+++ GIVEN RECORDS +++

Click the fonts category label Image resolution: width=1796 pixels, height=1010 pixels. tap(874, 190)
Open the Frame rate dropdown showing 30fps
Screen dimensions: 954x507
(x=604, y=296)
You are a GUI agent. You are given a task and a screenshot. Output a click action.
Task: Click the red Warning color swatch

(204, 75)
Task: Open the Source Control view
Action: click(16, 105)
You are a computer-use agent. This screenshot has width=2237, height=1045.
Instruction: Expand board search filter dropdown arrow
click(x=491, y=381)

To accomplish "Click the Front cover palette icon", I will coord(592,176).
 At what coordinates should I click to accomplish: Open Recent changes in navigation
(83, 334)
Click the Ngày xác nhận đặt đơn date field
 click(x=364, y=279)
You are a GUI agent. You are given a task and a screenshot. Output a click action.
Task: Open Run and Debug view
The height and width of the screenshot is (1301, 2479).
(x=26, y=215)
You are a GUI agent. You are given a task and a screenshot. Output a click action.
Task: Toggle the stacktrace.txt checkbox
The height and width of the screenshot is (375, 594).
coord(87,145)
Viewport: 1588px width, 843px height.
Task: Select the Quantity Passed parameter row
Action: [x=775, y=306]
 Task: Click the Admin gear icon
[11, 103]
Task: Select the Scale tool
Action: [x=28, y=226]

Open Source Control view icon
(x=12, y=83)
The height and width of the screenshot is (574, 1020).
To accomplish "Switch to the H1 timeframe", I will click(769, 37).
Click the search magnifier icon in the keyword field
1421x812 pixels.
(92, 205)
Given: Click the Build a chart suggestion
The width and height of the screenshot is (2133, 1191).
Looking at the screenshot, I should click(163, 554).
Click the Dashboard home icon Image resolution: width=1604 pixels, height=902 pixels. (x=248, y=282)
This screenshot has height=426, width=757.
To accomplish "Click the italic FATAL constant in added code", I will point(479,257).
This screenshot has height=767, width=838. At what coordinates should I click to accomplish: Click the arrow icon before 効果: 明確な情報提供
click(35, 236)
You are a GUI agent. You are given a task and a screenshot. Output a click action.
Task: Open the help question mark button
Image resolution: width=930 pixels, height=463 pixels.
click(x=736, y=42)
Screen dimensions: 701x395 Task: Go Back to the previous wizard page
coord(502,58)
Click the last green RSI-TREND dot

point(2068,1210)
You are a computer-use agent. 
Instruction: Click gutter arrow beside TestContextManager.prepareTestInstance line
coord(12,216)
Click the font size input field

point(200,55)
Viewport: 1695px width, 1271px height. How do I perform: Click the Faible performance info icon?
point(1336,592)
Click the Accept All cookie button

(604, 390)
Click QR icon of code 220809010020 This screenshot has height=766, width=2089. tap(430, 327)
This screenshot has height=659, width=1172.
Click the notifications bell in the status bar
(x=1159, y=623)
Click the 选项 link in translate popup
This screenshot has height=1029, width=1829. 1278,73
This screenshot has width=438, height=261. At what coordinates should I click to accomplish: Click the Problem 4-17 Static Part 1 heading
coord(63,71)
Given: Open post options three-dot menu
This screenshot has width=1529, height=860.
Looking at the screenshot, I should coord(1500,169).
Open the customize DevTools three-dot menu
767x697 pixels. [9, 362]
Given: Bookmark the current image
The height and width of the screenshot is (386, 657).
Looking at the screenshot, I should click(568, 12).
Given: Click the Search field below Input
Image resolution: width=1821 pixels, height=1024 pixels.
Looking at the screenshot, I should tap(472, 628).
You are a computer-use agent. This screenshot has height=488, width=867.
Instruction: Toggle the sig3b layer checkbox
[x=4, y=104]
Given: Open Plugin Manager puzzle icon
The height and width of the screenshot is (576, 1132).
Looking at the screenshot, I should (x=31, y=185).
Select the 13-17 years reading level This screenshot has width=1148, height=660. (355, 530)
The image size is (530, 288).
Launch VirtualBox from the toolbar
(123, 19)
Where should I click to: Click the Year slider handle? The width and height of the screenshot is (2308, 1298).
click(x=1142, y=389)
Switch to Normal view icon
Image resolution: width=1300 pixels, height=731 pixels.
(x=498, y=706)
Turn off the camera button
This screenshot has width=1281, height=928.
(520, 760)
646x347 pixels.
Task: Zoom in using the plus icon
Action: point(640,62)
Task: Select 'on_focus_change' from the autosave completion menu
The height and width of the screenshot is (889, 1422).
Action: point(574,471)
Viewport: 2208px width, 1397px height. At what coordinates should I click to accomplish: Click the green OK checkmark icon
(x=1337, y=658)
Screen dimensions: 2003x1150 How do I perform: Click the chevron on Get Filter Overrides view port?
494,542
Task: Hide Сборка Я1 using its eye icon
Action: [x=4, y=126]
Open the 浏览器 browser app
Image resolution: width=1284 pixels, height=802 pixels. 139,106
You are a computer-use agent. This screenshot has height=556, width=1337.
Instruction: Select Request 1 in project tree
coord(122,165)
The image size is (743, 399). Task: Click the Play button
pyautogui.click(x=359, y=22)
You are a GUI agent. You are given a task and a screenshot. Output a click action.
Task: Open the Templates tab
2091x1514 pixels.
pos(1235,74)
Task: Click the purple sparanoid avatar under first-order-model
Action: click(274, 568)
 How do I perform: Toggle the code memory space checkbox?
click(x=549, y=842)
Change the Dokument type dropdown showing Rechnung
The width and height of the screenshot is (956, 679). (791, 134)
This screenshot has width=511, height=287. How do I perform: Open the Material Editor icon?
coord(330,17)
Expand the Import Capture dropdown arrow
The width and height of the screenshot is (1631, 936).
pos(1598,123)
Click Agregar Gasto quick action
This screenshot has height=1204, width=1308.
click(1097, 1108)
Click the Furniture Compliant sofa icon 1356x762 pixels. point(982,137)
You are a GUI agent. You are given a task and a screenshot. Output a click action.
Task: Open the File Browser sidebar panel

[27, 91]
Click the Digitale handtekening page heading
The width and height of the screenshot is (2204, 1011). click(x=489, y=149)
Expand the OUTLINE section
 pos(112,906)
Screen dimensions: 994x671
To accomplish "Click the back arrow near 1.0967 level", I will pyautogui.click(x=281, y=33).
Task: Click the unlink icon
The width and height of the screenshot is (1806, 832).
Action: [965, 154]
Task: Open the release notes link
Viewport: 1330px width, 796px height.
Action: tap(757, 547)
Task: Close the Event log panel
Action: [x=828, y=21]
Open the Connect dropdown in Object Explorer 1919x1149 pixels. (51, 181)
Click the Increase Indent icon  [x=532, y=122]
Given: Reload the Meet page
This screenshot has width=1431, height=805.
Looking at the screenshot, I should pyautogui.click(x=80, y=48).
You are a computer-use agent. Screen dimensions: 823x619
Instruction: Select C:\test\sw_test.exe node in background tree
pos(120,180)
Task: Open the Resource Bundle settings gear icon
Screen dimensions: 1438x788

+++

## ACTION ITEM
Copy out all of the records, keeping every line identical.

## ANSWER FOR THE TASK
Click the fonts category label Image resolution: width=1796 pixels, height=1010 pixels. tap(874, 190)
Open the Frame rate dropdown showing 30fps
Screen dimensions: 954x507
(x=604, y=296)
You are a GUI agent. You are given a task and a screenshot. Output a click action.
Task: Click the red Warning color swatch

(204, 75)
Task: Open the Source Control view
Action: click(16, 105)
You are a computer-use agent. This screenshot has width=2237, height=1045.
Instruction: Expand board search filter dropdown arrow
click(x=491, y=381)

To accomplish "Click the Front cover palette icon", I will coord(592,176).
 At what coordinates should I click to accomplish: Open Recent changes in navigation
(83, 334)
Click the Ngày xác nhận đặt đơn date field
 click(x=364, y=279)
You are a GUI agent. You are given a task and a screenshot. Output a click action.
Task: Open Run and Debug view
The height and width of the screenshot is (1301, 2479).
(x=26, y=215)
You are a GUI agent. You are given a task and a screenshot. Output a click action.
Task: Toggle the stacktrace.txt checkbox
The height and width of the screenshot is (375, 594).
coord(87,145)
Viewport: 1588px width, 843px height.
Task: Select the Quantity Passed parameter row
Action: [x=775, y=306]
 Task: Click the Admin gear icon
[11, 103]
Task: Select the Scale tool
Action: [x=28, y=226]

Open Source Control view icon
(x=12, y=83)
The height and width of the screenshot is (574, 1020).
To accomplish "Switch to the H1 timeframe", I will click(769, 37).
Click the search magnifier icon in the keyword field
1421x812 pixels.
(92, 205)
Given: Click the Build a chart suggestion
The width and height of the screenshot is (2133, 1191).
Looking at the screenshot, I should click(163, 554).
Click the Dashboard home icon Image resolution: width=1604 pixels, height=902 pixels. (x=248, y=282)
This screenshot has height=426, width=757.
To accomplish "Click the italic FATAL constant in added code", I will point(479,257).
This screenshot has height=767, width=838. At what coordinates should I click to accomplish: Click the arrow icon before 効果: 明確な情報提供
click(35, 236)
You are a GUI agent. You are given a task and a screenshot. Output a click action.
Task: Open the help question mark button
Image resolution: width=930 pixels, height=463 pixels.
click(x=736, y=42)
Screen dimensions: 701x395 Task: Go Back to the previous wizard page
coord(502,58)
Click the last green RSI-TREND dot

point(2068,1210)
You are a computer-use agent. 
Instruction: Click gutter arrow beside TestContextManager.prepareTestInstance line
coord(12,216)
Click the font size input field

point(200,55)
Viewport: 1695px width, 1271px height. How do I perform: Click the Faible performance info icon?
point(1336,592)
Click the Accept All cookie button

(604, 390)
Click QR icon of code 220809010020 This screenshot has height=766, width=2089. tap(430, 327)
This screenshot has height=659, width=1172.
Click the notifications bell in the status bar
(x=1159, y=623)
Click the 选项 link in translate popup
This screenshot has height=1029, width=1829. 1278,73
This screenshot has width=438, height=261. At what coordinates should I click to accomplish: Click the Problem 4-17 Static Part 1 heading
coord(63,71)
Given: Open post options three-dot menu
This screenshot has width=1529, height=860.
Looking at the screenshot, I should coord(1500,169).
Open the customize DevTools three-dot menu
767x697 pixels. [9, 362]
Given: Bookmark the current image
The height and width of the screenshot is (386, 657).
Looking at the screenshot, I should click(568, 12).
Given: Click the Search field below Input
Image resolution: width=1821 pixels, height=1024 pixels.
Looking at the screenshot, I should tap(472, 628).
You are a computer-use agent. This screenshot has height=488, width=867.
Instruction: Toggle the sig3b layer checkbox
[x=4, y=104]
Given: Open Plugin Manager puzzle icon
The height and width of the screenshot is (576, 1132).
Looking at the screenshot, I should (x=31, y=185).
Select the 13-17 years reading level This screenshot has width=1148, height=660. (355, 530)
The image size is (530, 288).
Launch VirtualBox from the toolbar
(123, 19)
Where should I click to: Click the Year slider handle? The width and height of the screenshot is (2308, 1298).
click(x=1142, y=389)
Switch to Normal view icon
Image resolution: width=1300 pixels, height=731 pixels.
(x=498, y=706)
Turn off the camera button
This screenshot has width=1281, height=928.
(520, 760)
646x347 pixels.
Task: Zoom in using the plus icon
Action: point(640,62)
Task: Select 'on_focus_change' from the autosave completion menu
The height and width of the screenshot is (889, 1422).
Action: point(574,471)
Viewport: 2208px width, 1397px height. At what coordinates should I click to accomplish: Click the green OK checkmark icon
(x=1337, y=658)
Screen dimensions: 2003x1150 How do I perform: Click the chevron on Get Filter Overrides view port?
494,542
Task: Hide Сборка Я1 using its eye icon
Action: [x=4, y=126]
Open the 浏览器 browser app
Image resolution: width=1284 pixels, height=802 pixels. 139,106
You are a computer-use agent. This screenshot has height=556, width=1337.
Instruction: Select Request 1 in project tree
coord(122,165)
The image size is (743, 399). Task: Click the Play button
pyautogui.click(x=359, y=22)
You are a GUI agent. You are given a task and a screenshot. Output a click action.
Task: Open the Templates tab
2091x1514 pixels.
pos(1235,74)
Task: Click the purple sparanoid avatar under first-order-model
Action: click(274, 568)
 How do I perform: Toggle the code memory space checkbox?
click(x=549, y=842)
Change the Dokument type dropdown showing Rechnung
The width and height of the screenshot is (956, 679). (791, 134)
This screenshot has width=511, height=287. How do I perform: Open the Material Editor icon?
coord(330,17)
Expand the Import Capture dropdown arrow
The width and height of the screenshot is (1631, 936).
pos(1598,123)
Click Agregar Gasto quick action
This screenshot has height=1204, width=1308.
click(1097, 1108)
Click the Furniture Compliant sofa icon 1356x762 pixels. point(982,137)
You are a GUI agent. You are given a task and a screenshot. Output a click action.
Task: Open the File Browser sidebar panel

[27, 91]
Click the Digitale handtekening page heading
The width and height of the screenshot is (2204, 1011). click(x=489, y=149)
Expand the OUTLINE section
 pos(112,906)
Screen dimensions: 994x671
To accomplish "Click the back arrow near 1.0967 level", I will pyautogui.click(x=281, y=33).
Task: Click the unlink icon
The width and height of the screenshot is (1806, 832).
Action: [965, 154]
Task: Open the release notes link
Viewport: 1330px width, 796px height.
Action: tap(757, 547)
Task: Close the Event log panel
Action: [x=828, y=21]
Open the Connect dropdown in Object Explorer 1919x1149 pixels. (51, 181)
Click the Increase Indent icon  [x=532, y=122]
Given: Reload the Meet page
This screenshot has width=1431, height=805.
Looking at the screenshot, I should pyautogui.click(x=80, y=48).
You are a computer-use agent. Screen dimensions: 823x619
Instruction: Select C:\test\sw_test.exe node in background tree
pos(120,180)
Task: Open the Resource Bundle settings gear icon
Screen dimensions: 1438x788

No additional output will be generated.